## YOUR TASK
The entries should each be set down again precisely.

(Collection entries)
'''

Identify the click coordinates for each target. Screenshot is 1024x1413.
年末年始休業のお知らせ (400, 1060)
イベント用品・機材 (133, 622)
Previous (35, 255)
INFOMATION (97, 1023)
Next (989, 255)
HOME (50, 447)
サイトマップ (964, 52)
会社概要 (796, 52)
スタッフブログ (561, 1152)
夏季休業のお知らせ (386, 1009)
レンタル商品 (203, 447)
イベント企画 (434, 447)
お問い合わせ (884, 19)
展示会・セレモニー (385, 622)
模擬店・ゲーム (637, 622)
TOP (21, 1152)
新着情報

'''

## EXERCISE OUTPUT
Identify the click coordinates for each target. Screenshot is 1024x1413.
年末年始休業のお知らせ (400, 1060)
イベント用品・機材 (133, 622)
Previous (35, 255)
INFOMATION (97, 1023)
Next (989, 255)
HOME (50, 447)
サイトマップ (964, 52)
会社概要 (796, 52)
スタッフブログ (561, 1152)
夏季休業のお知らせ (386, 1009)
レンタル商品 (203, 447)
イベント企画 (434, 447)
お問い合わせ (884, 19)
展示会・セレモニー (385, 622)
模擬店・ゲーム (637, 622)
TOP (21, 1152)
新着情報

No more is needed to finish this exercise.